[Opening DATA EXTRACT section]

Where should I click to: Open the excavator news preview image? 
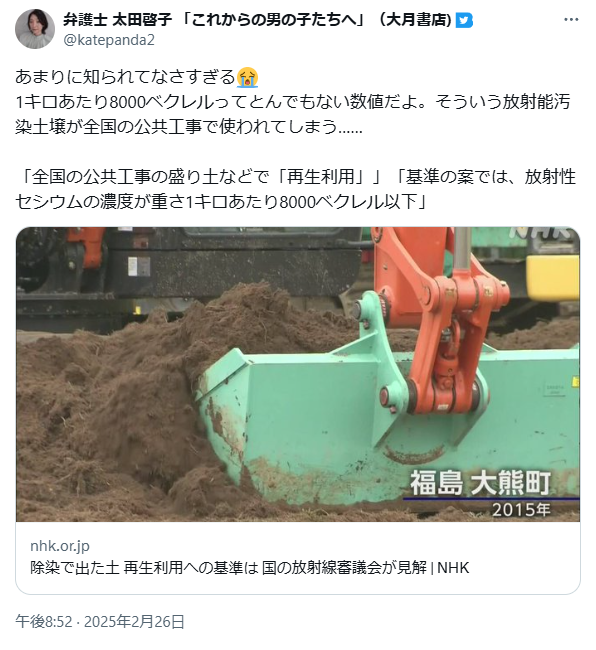tap(298, 374)
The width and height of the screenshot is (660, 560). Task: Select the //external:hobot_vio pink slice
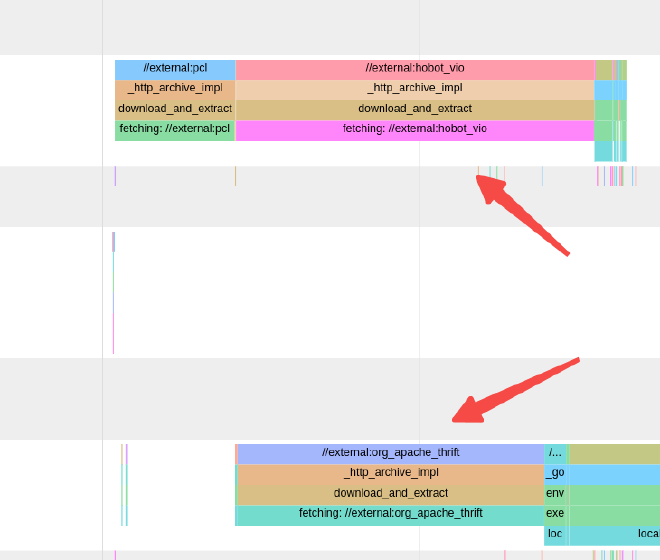[415, 69]
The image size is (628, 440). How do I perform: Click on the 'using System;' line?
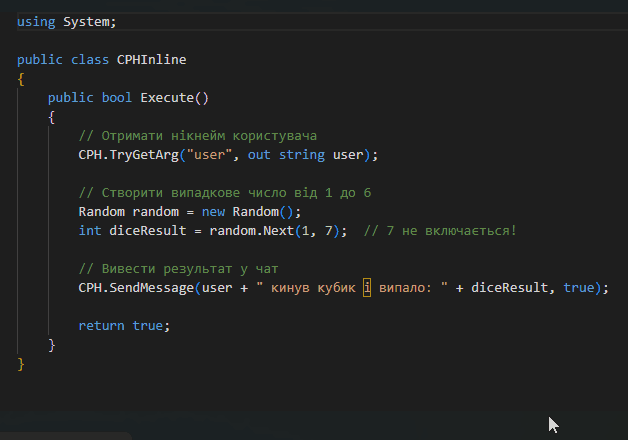pyautogui.click(x=59, y=21)
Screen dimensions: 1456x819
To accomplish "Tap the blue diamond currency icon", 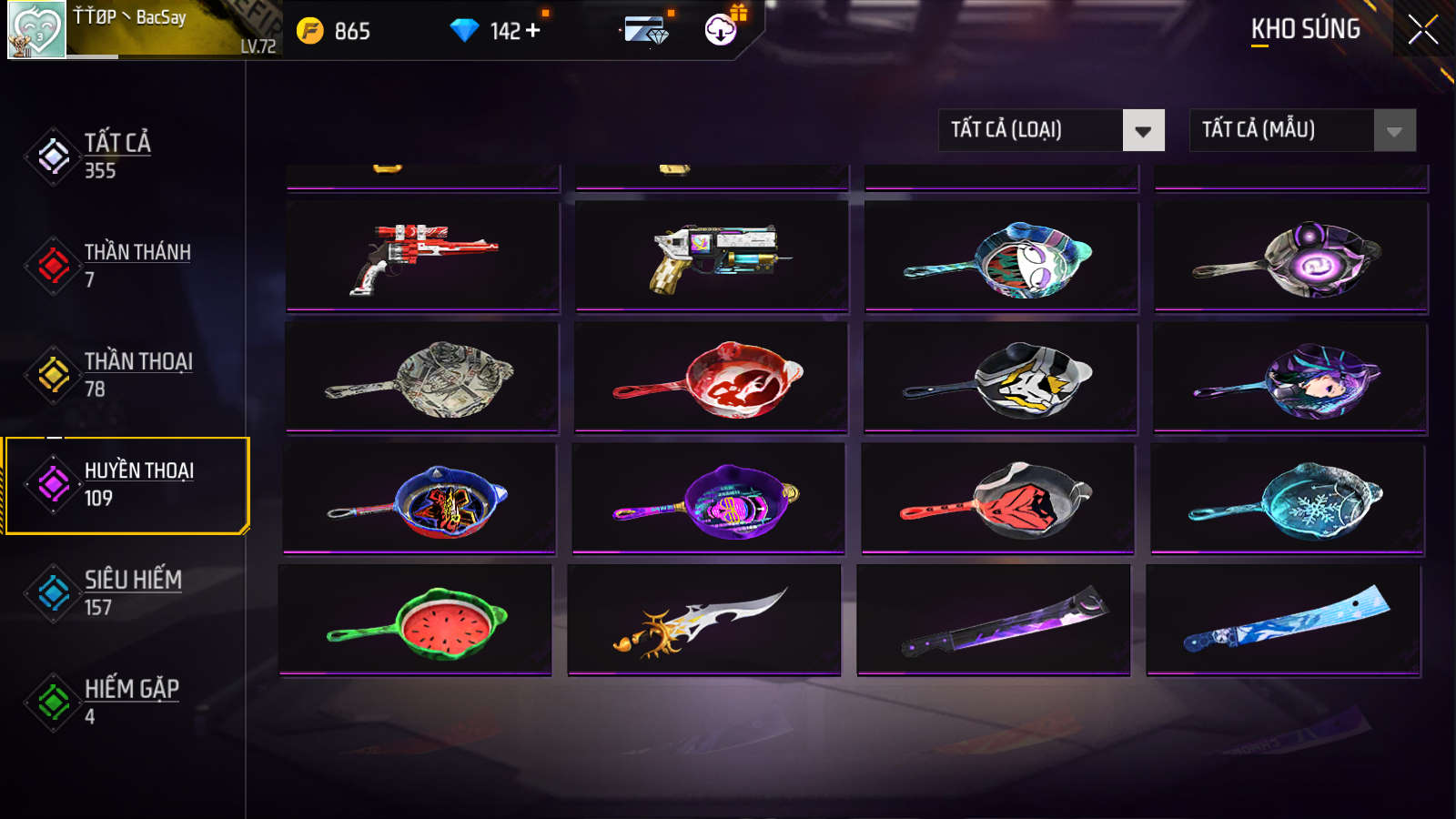I will [464, 31].
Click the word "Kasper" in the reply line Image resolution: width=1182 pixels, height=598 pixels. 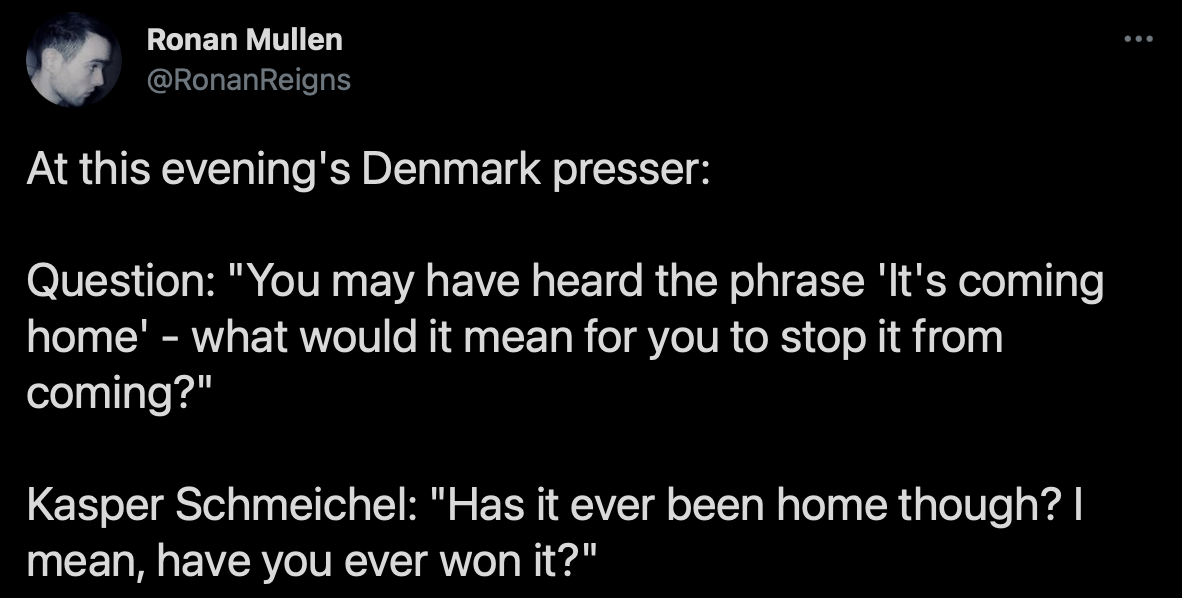(x=96, y=507)
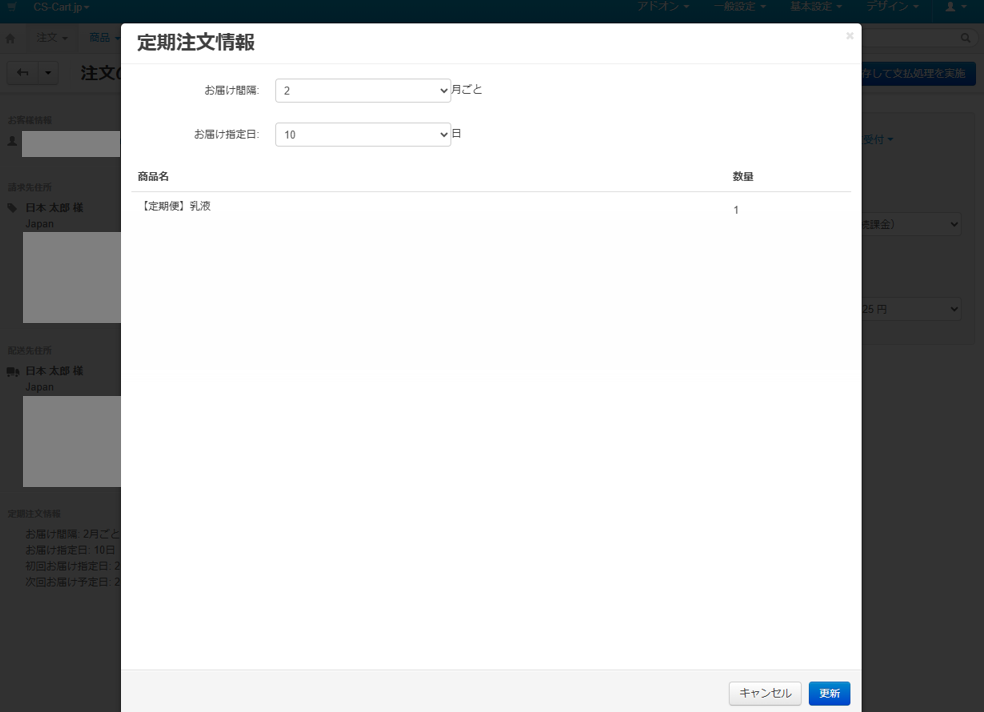Click the shipping address truck icon
The width and height of the screenshot is (984, 712).
point(12,371)
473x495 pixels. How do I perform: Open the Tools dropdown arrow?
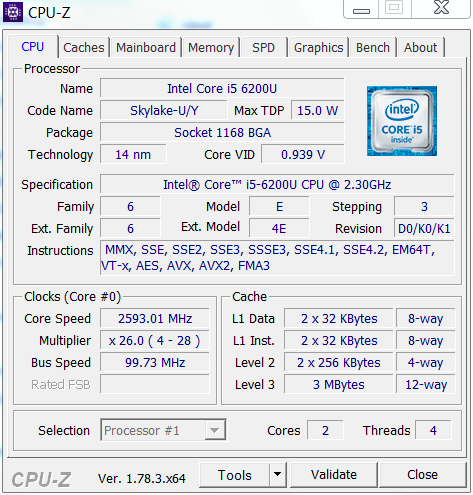(x=277, y=474)
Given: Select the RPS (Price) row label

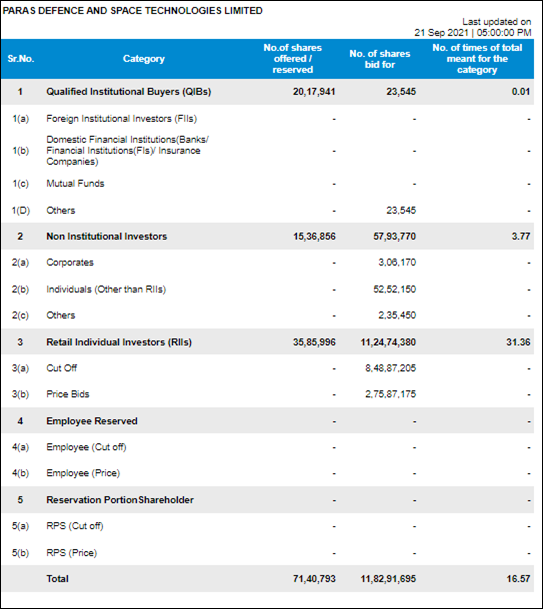Looking at the screenshot, I should [x=72, y=553].
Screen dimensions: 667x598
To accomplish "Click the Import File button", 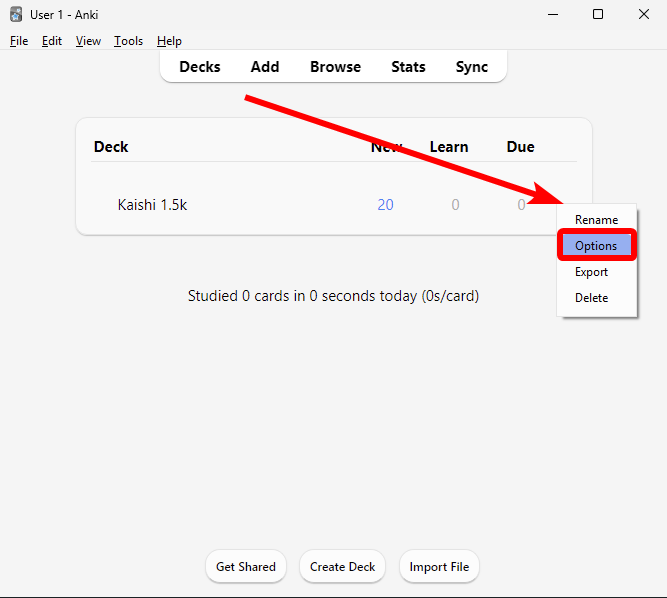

[Closing DATA EXTRACT section]

INSTRUCTIONS FOR THE TASK:
Only lines with the word "dimensions" are wanted. Find and copy them from the records above.

ANSWER BELOW:
Screen dimensions: 1456x819
Screen dimensions: 667x598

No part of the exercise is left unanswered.